An international group including researchers from Tufts' Department of Classics was one of eight teams selected from a field of over 80 to be awarded a grant from the first Digging into Data Challenge.
Professor Gregory Crane, chair of the classics department and a member of the team, said its grant-winning research project features meaningful undergraduate involvement that will further efforts both within the department and throughout the university to promote undergraduate research.
The National Endowment for the Humanities (NEH), the National Science Foundation (NSF) and peer agencies in the United Kingdom and Canada sponsored the Digging into Data Challenge and announced Crane's team as a grant winner at an awards ceremony in Ottawa last night.
The challenge is targeted at developing tools to process and analyze data in the humanities and social sciences. The digital revolution has made such information available on an unprecedented scale.
"The challenge asks, ‘How does this notion of scale change the way you do your research? How do you use sophisticated tools to process these huge amounts of information?'" Director of the NEH's Office of Digital Humanities Brett Bobley told the Daily.
The team's project addresses variances in ancient texts. The technology that Crane is working on alongside scholars from Imperial College London and Mount Allison University will produce editions of digital classics texts that allow scholars to link to associated translations and citations in a massive digital library.
"This would be pretty much impossible to do manually," Bobley said. "You couldn't write a book that included all this information, but on a computer you can. It's a really interesting first step towards creating new tools that other scholars will find quite useful."
Undergraduates were and continue to be involved with this project, an element Crane sees as reflecting a wider trend of technological advances that both enable and necessitate undergraduate contributions to research.
"We have an infinite amount of work that needs to be done, that exceeds what the small number of us as professional scholars are able to perform," Crane said.
Crane said that with new technological developments, the results of undergraduates' work can be published in the Tufts Digital Library, making them "far more visible than the most well-read scholarly books of a generation ago."
He said this is paralleled by an ongoing cultural change in academia to recognize the value of undergraduate research.
"We have moved from a very hierarchical discipline where the professor knows everything, and the students just learn as much as they can," Crane said. "Now you can have the expectation that you will be able to contribute in some tangible way early on in your career."
University administrators' support has led them to start initiatives that facilitate undergraduate research, including the creation of the Tufts Summer Scholars Program by University Provost and Senior Vice President Jamshed Bharucha.
Another recent measure taken to encourage students' studies has been the consideration of potential faculty members' ability to support undergraduate research as a hiring criterion.
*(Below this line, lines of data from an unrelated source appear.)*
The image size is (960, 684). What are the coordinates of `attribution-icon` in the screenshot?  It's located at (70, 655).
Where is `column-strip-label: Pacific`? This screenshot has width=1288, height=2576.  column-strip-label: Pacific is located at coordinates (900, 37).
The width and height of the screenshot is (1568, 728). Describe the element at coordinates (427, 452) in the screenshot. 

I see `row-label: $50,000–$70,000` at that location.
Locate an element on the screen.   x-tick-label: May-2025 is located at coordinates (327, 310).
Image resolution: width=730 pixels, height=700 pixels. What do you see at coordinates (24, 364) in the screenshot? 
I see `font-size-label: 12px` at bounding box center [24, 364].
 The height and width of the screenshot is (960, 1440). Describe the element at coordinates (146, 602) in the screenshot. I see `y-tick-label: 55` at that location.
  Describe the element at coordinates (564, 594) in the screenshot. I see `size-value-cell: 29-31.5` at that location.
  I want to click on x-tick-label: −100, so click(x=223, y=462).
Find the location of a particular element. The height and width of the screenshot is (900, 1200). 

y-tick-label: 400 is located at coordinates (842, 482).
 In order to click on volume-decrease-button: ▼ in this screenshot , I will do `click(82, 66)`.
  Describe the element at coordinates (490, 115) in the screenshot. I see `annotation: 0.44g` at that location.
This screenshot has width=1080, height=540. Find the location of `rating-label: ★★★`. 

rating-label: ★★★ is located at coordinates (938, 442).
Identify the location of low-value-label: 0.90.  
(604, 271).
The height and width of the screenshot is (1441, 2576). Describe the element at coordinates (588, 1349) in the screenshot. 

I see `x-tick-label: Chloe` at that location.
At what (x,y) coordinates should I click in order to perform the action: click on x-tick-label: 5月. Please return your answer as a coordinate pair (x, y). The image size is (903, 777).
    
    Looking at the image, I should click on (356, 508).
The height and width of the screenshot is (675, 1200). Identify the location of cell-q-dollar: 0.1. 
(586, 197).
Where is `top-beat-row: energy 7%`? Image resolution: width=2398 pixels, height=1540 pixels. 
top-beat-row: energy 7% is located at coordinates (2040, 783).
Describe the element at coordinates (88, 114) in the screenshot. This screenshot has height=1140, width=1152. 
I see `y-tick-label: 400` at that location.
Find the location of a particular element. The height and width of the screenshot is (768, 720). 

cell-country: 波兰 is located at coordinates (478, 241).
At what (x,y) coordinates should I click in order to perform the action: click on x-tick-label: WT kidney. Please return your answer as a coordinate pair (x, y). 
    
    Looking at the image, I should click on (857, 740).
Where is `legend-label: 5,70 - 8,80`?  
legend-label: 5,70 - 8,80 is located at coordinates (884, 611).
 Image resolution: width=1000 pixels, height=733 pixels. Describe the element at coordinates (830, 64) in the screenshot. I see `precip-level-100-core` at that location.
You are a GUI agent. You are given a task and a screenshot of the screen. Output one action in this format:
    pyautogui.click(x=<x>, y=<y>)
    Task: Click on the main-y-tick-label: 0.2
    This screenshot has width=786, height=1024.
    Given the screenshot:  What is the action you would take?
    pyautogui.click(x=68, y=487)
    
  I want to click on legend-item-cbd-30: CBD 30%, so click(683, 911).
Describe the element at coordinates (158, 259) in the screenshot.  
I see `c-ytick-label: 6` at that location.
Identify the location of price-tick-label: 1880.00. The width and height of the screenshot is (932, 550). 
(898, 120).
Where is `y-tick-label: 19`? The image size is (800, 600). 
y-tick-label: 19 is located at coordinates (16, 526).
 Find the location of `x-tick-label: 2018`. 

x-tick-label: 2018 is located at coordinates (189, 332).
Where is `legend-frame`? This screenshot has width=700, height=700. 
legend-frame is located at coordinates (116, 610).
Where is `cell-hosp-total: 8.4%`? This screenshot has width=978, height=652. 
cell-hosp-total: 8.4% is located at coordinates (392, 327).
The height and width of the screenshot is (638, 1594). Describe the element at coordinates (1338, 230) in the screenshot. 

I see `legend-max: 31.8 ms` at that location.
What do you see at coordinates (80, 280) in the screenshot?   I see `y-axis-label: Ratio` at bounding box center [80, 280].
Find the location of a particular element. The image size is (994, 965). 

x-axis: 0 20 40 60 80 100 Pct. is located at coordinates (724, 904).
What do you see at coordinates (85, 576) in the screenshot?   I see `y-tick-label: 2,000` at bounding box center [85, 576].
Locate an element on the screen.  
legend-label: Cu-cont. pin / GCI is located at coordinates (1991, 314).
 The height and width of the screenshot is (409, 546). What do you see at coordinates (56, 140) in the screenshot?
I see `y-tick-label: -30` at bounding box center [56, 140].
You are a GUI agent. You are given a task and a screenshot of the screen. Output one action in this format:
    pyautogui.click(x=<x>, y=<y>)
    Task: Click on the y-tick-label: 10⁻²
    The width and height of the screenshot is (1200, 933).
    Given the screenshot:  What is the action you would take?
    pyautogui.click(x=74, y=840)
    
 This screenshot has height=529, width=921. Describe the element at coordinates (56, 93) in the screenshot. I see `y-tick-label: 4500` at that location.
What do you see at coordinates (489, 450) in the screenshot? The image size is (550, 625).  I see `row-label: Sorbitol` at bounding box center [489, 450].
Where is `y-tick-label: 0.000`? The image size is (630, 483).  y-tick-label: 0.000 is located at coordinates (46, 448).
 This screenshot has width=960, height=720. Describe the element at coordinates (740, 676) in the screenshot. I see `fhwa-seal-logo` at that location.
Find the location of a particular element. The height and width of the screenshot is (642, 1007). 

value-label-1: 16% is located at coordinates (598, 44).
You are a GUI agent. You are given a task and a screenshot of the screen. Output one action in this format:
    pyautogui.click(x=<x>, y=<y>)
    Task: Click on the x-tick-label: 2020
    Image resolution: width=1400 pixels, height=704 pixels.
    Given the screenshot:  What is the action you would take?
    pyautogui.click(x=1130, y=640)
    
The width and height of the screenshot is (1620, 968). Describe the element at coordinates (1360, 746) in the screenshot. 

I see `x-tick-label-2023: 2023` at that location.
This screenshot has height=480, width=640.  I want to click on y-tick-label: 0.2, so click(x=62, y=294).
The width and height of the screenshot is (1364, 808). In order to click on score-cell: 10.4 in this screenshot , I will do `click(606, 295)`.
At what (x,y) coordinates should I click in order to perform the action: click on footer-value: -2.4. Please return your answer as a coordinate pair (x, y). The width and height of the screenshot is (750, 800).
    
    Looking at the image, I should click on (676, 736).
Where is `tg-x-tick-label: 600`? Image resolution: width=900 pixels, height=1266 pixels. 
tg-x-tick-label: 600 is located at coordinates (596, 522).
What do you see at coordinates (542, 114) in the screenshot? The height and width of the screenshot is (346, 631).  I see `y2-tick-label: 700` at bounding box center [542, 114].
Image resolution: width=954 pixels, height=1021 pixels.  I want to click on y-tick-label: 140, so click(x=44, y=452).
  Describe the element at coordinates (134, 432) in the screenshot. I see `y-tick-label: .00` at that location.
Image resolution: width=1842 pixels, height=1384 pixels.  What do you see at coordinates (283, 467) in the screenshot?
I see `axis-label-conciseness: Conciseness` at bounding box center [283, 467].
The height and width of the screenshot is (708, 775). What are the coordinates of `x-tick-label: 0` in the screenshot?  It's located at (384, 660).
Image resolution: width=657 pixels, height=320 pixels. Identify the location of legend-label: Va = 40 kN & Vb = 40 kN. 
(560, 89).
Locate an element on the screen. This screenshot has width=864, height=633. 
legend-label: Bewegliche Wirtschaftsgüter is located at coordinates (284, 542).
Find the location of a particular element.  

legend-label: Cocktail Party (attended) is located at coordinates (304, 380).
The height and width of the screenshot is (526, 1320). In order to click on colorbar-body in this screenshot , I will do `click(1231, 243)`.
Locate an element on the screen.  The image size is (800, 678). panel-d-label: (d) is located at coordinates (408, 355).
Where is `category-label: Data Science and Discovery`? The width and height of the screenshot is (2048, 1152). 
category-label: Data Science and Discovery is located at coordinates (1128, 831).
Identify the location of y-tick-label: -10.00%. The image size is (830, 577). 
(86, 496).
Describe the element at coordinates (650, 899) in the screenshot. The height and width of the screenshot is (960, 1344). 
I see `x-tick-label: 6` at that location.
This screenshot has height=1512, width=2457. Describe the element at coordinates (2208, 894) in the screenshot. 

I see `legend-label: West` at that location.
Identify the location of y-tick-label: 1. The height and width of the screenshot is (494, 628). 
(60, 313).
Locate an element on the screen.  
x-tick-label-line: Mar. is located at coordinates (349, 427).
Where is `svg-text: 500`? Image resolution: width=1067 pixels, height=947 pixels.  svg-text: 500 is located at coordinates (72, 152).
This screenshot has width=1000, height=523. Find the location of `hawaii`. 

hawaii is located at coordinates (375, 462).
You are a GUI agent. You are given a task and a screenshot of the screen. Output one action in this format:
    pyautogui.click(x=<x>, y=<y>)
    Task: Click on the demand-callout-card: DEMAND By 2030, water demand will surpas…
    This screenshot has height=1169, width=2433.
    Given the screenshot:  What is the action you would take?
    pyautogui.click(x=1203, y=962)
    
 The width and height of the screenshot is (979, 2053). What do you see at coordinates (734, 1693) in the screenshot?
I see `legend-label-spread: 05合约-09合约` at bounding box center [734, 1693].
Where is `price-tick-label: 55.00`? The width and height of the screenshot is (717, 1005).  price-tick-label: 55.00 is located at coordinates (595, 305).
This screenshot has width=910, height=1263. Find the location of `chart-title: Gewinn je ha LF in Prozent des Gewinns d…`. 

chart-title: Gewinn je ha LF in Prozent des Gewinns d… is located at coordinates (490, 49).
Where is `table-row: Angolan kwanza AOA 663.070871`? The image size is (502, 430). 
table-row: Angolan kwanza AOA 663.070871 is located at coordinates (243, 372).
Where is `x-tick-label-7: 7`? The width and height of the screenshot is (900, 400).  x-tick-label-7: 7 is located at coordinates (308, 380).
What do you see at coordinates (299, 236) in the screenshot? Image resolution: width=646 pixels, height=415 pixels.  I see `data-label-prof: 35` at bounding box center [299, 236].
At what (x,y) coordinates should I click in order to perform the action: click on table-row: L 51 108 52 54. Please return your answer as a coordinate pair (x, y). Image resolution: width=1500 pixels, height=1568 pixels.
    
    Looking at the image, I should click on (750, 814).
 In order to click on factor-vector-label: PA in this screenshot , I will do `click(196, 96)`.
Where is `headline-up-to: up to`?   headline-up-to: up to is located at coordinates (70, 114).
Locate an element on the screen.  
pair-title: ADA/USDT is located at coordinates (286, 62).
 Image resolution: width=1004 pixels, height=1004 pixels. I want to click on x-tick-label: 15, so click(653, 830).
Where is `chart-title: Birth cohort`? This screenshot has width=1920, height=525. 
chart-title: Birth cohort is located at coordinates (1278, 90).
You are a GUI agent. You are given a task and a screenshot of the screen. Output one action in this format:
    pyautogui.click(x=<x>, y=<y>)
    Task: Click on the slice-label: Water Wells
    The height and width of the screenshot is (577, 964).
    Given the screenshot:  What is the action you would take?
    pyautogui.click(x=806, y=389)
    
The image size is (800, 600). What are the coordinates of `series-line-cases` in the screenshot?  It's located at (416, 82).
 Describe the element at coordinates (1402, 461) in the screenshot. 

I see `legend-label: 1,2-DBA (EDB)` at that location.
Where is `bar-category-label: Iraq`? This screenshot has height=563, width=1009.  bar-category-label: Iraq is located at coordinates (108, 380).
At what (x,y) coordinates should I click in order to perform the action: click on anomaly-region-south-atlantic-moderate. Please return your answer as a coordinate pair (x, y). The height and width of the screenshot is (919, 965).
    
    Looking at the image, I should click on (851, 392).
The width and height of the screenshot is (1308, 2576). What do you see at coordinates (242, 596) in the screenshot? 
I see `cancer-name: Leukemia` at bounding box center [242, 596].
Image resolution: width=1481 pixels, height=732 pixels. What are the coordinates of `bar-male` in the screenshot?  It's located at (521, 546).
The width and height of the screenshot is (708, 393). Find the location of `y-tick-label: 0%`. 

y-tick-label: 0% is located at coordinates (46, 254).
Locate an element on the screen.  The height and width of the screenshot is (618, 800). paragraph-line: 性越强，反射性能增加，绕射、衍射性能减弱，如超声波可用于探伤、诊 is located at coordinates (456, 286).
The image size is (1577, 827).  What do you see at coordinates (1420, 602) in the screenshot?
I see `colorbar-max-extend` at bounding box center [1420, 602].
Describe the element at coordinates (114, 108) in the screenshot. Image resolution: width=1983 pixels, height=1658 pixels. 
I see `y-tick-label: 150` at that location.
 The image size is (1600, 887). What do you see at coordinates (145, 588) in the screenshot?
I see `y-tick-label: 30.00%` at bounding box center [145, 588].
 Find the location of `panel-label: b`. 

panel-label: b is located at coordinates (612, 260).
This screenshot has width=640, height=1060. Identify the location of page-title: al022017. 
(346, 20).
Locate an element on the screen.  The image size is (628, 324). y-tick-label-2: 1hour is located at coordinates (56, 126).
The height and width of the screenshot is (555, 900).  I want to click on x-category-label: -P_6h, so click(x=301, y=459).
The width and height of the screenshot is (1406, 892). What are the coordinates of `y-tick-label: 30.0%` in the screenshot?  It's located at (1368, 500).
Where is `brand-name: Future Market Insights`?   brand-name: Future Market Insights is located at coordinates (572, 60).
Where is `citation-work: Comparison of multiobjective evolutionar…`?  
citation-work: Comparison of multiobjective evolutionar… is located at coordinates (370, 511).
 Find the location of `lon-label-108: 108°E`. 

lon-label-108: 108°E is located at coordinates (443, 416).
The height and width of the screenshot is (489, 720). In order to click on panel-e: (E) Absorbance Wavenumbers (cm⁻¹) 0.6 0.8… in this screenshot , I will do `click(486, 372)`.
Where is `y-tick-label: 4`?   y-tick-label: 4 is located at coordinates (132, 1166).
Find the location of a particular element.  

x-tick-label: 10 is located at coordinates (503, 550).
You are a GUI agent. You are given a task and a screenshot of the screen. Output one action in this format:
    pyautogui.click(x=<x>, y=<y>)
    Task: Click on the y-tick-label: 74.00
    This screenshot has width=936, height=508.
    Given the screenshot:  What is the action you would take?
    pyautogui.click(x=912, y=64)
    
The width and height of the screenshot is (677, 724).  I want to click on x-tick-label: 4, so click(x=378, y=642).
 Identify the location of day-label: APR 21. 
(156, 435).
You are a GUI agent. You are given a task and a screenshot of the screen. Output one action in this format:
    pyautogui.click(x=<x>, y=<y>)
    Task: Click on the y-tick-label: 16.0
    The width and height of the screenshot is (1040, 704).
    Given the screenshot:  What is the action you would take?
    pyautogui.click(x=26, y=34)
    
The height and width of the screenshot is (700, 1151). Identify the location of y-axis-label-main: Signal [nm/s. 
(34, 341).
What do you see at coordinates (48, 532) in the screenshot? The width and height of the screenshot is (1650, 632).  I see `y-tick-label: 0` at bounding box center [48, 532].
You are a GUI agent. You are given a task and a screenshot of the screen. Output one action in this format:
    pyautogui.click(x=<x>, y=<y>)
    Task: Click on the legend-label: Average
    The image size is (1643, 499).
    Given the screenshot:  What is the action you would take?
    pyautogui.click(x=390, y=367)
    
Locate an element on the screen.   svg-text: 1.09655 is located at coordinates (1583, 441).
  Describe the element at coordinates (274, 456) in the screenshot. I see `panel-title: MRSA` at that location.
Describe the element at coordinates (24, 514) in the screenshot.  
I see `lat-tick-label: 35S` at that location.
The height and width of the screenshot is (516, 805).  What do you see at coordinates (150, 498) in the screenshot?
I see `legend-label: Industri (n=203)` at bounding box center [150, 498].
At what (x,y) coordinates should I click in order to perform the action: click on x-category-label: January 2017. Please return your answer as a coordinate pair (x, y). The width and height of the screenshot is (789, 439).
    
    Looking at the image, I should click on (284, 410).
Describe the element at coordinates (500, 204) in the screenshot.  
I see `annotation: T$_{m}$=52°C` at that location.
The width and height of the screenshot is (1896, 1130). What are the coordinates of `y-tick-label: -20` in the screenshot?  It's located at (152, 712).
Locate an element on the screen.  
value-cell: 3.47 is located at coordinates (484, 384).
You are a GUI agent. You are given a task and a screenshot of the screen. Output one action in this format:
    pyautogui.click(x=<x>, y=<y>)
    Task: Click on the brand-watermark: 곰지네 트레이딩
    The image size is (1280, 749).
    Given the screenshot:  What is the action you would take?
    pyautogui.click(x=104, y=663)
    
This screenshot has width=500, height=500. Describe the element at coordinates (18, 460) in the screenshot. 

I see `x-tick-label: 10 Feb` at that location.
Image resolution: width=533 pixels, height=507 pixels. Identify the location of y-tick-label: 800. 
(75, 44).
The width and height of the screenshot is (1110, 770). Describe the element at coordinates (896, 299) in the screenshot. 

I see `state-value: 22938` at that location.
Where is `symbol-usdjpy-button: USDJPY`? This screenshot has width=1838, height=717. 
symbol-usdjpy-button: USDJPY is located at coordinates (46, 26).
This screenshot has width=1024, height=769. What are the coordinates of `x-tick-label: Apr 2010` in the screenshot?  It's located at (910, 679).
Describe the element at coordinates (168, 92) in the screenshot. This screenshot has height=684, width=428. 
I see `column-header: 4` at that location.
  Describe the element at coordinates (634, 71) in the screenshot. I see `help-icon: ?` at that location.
The classics department is at the forefront of this development. In its job description for an open tenured position, department administrators specified that they "especially welcome candidates who can support contributions to and original research by undergraduates." Crane called this move "revolutionary."
According to Crane, the administration's emphasis on making research an integral component of the undergraduate experience and encouraging faculty to actively engage the undergraduate community positions the university to play a leadership role in the academic field.
Dean of Academic Affairs for Arts and Sciences Vickie Sullivan attributes this to the makeup of the university.
"Tufts is well-positioned to be a leader in undergraduate research because of its outstanding undergraduate population and because of its faculty, who are leaders themselves in research," Sullivan said in an e-mail. "This combination which Tufts offers is particularly powerful."
Dean of Arts and Sciences Robert Sternberg agreed that engaging in research enhances the learning experience for undergraduates. "Universities really care about extending the frontiers of knowledge, and research is a chance to be personally involved in that," he said. "It's active learning, not just sitting and reading. It's doing."
Bobley indicated that the involvement of undergraduates in Crane's project could offer valuable insight to the NEH."At the moment, we don't have any grant programs that specifically target undergraduate participation," he said. "But I do think it's a very interesting idea, and I'm very curious to see how it goes and see other fields take better advantage of what the undergraduate community has to offer."